> Texte de lecture
La formule pour le k-ème VIF est :

\[ \text{VIF}_{k} = \frac{1}{1 - R_{( - k)}^{2}} \]

\(R_{( - k)}^{2}\) renvoie à la valeur R-carrée que vous obtiendriez si vous exécutiez une régression en utilisant Xk comme variable de résultat, et toutes les autres variables X comme prédicteurs. L’idée ici est que \(R_{( - k)}^{2}\) est une très bonne mesure de la mesure de la corrélation enre Xk et toutes les autres variables du modèle.

La racine carrée de VIF est aisément interprétable. Elle est une mesure du fait que l’intervalle de confiance pour le coefficient bk correspondant est plus grand que ce à quoi vous vous attendriez si les variables prédictrices étaient toutes indépendantes et non corrélées les unes aux autres. Si vous n’avez que deux prédicteurs, les valeurs VIF seront toujours les mêmes, comme nous pouvons le voir en cochant « Collinearity » dans les options « Regression » - « Assumptions » dans Jamovi. Pour dan.sleep et baby.sleep, la VIF est de 1,65. Et puisque la racine carrée de 1,65 est de 1,28, nous constatons que la corrélation entre nos deux prédicteurs ne pose pas de problème.

> Données répertoriées
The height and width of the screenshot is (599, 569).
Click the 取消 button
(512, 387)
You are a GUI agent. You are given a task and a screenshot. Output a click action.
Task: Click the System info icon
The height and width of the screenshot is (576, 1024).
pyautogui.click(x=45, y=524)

---

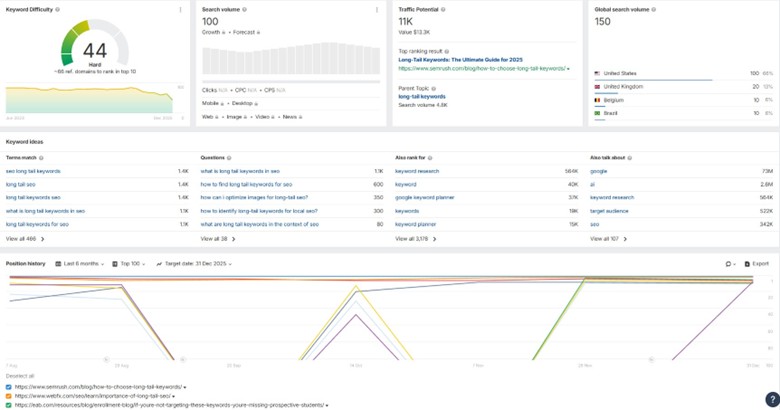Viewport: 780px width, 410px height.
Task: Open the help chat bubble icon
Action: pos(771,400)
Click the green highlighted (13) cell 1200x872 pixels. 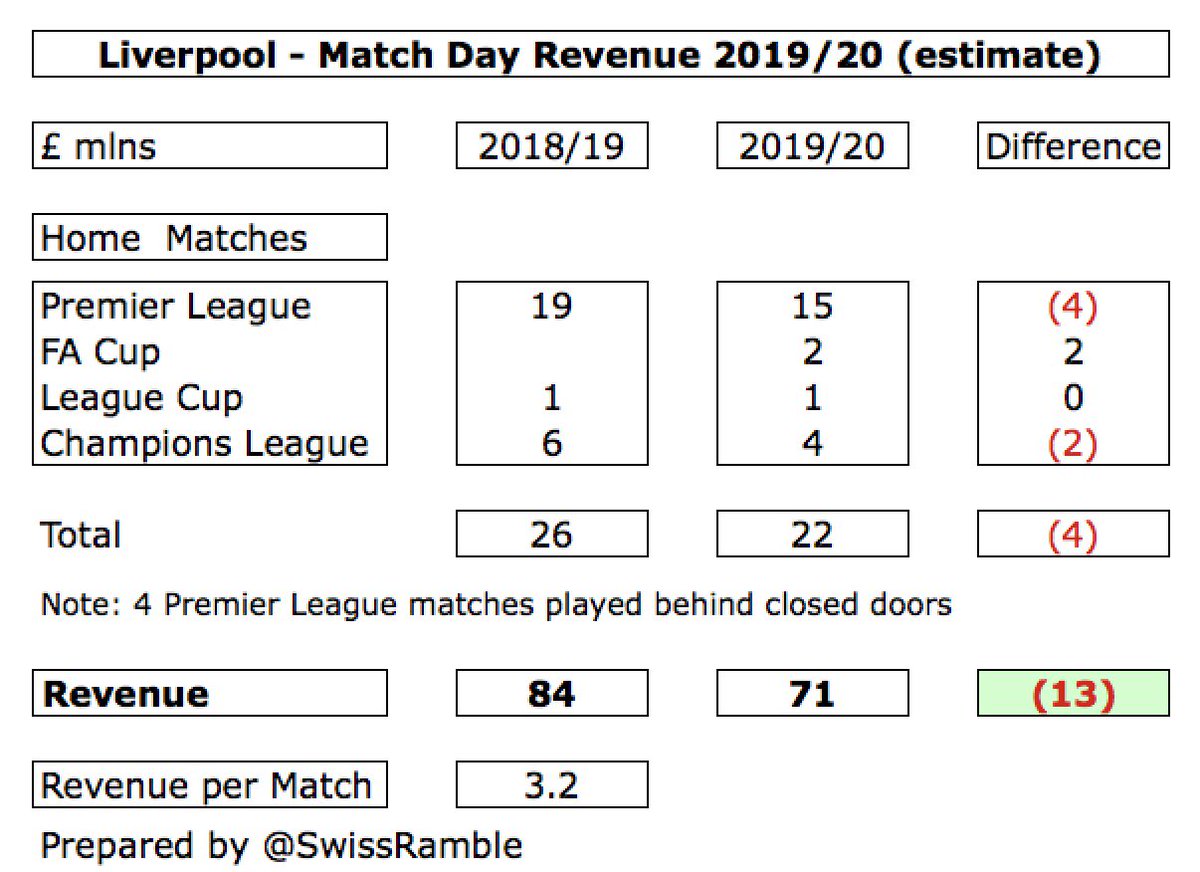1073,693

> Exercices
**A)** Pour chacun des énoncés suivants, indiquez par oui ou non s'il concorde avec le texte sur le VIF, puis citez textuellement le passage qui tranche. (i) Avec seulement deux prédicteurs, les valeurs VIF sont toujours identiques. (ii) Pour dan.sleep et baby.sleep, la VIF vaut 1,28. (iii) La racine carrée du VIF est difficile à interpréter.
**B)** Traduisez en anglais cette phrase du texte sur le VIF : « Et puisque la racine carrée de 1,65 est de 1,28, nous constatons que la corrélation entre nos deux prédicteurs ne pose pas de problème. »
**C)** Poursuivez la rédaction du texte sur le VIF à partir de sa dernière phrase.
Les données ne jouent aucun rôle ici.

> Résultats
**A)**
(i) Oui : « Si vous n’avez que deux prédicteurs, les valeurs VIF seront toujours les mêmes »
(ii) Non : « Pour dan.sleep et baby.sleep, la VIF est de 1,65. »
(iii) Non : « La racine carrée de VIF est aisément interprétable. »

**B)** And since the square root of 1.65 is 1.28, we see that the correlation between our two predictors is not a problem.

**C)**
Pour donner une idée de ce que nous pourrions nous trouver avec un modèle qui pose des problèmes de colinéarité plus importants, supposons que j’exécute un modèle de régression beaucoup moins intéressant, dans lequel j’essaie de prédire le jour où les données sont recueillies, en fonction de toutes les autres variables de l’ensemble des données. Pour comprendre pourquoi ce serait un peu problématique, jetons un coup d’oeil à la matrice de corrélation des quatre variables :

Nous avons des corrélations assez importantes entre certaines de nos variables prédictrices ! Lorsque nous exécutons le modèle de régression et que nous examinons les valeurs de VIF, nous constatons que la colinéarité cause beaucoup d’incertitude pour les coefficients. Si vous exécutez la régression, comme dans la Figure 12‑23 alors vous pouvez voir d’après les valeurs de VIF que c’est là une très bonne colinéarité.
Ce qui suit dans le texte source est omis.